Materials provided:
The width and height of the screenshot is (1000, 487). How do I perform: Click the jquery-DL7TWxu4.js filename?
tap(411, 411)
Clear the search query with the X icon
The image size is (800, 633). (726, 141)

...

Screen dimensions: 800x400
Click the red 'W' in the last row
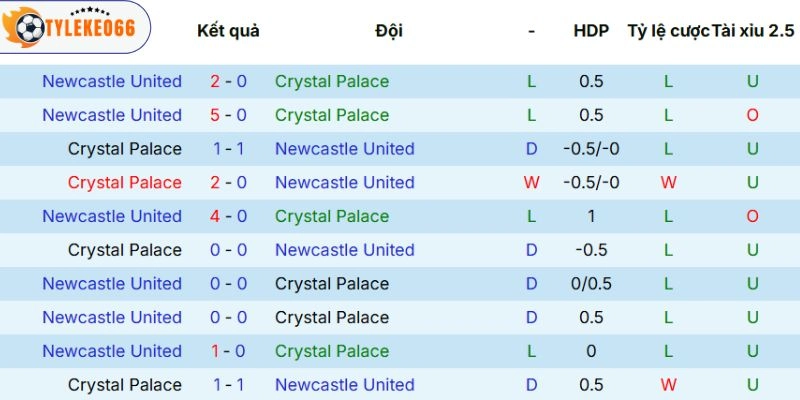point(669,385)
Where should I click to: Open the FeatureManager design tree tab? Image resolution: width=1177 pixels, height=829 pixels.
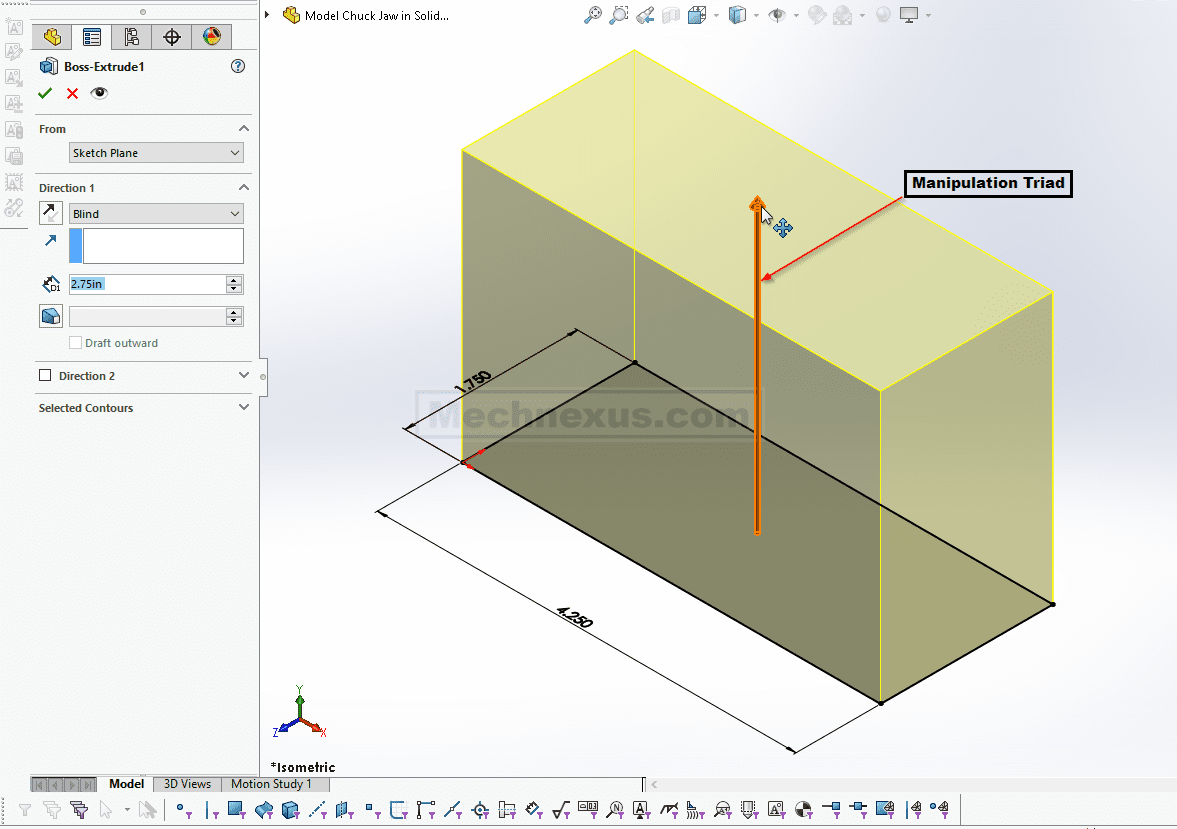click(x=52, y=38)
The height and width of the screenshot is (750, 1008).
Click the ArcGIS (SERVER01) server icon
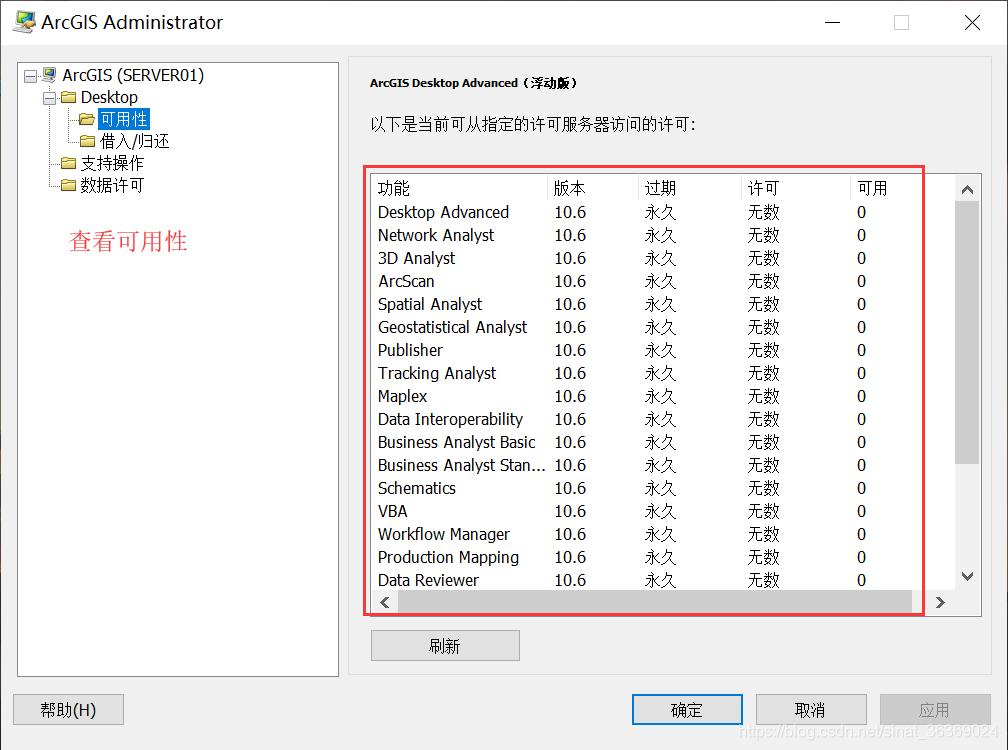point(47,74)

...

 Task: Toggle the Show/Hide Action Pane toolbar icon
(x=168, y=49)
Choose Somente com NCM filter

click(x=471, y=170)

Task description: Copy nothing but the lines above from the one with "Screen dimensions: 800x400" to the one with "The height and", inclusive, word for word. Leave every picture out.

Task output:
Screen dimensions: 800x400
Click the red 'W' in the last row
point(669,385)
Where should I click to: Open the FeatureManager design tree tab? Image resolution: width=1177 pixels, height=829 pixels.
click(x=52, y=38)
The height and width of the screenshot is (750, 1008).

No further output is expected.